# [Exercise aim]
Count the lines of the data below that contain the string "width", and give only that number.

# [Recorded information]

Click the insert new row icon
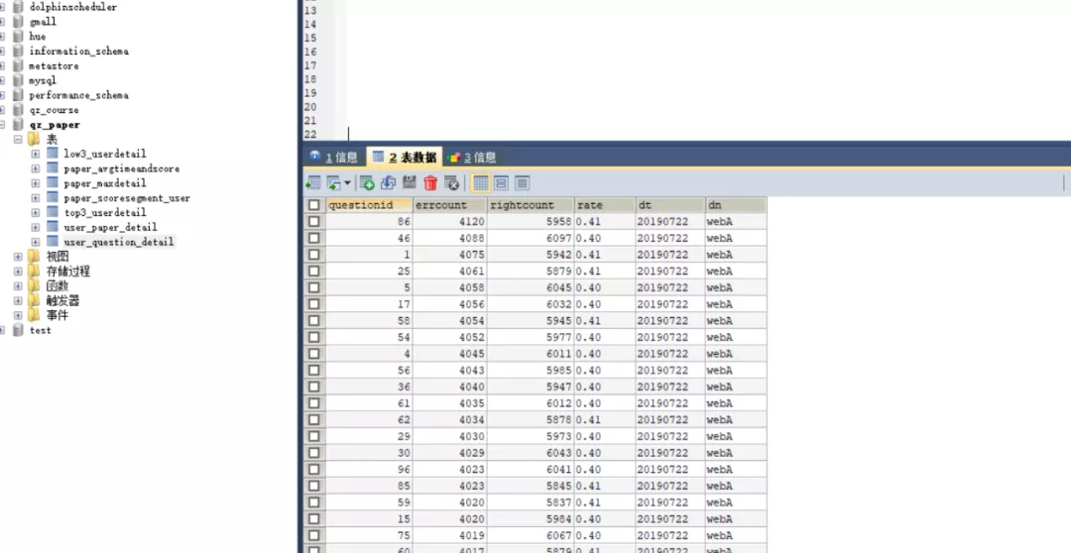(367, 182)
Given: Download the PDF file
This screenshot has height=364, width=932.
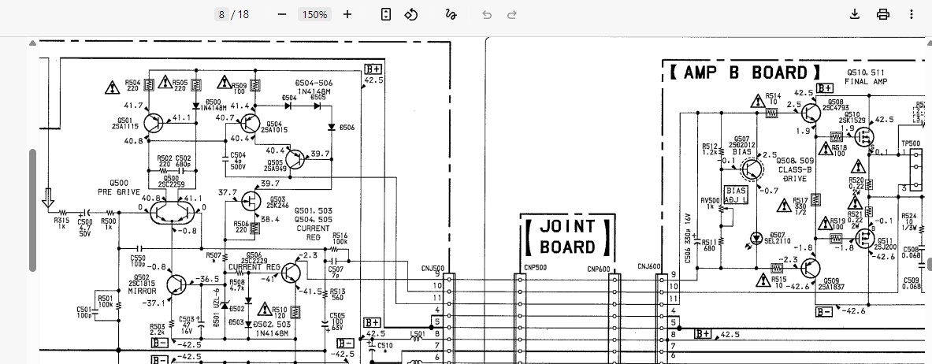Looking at the screenshot, I should pyautogui.click(x=855, y=14).
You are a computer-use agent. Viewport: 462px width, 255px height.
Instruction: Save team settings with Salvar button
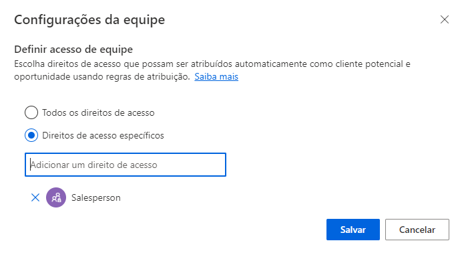353,230
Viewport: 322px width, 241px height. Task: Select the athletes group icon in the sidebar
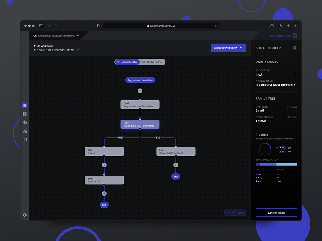(24, 123)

# [Result of this task]
3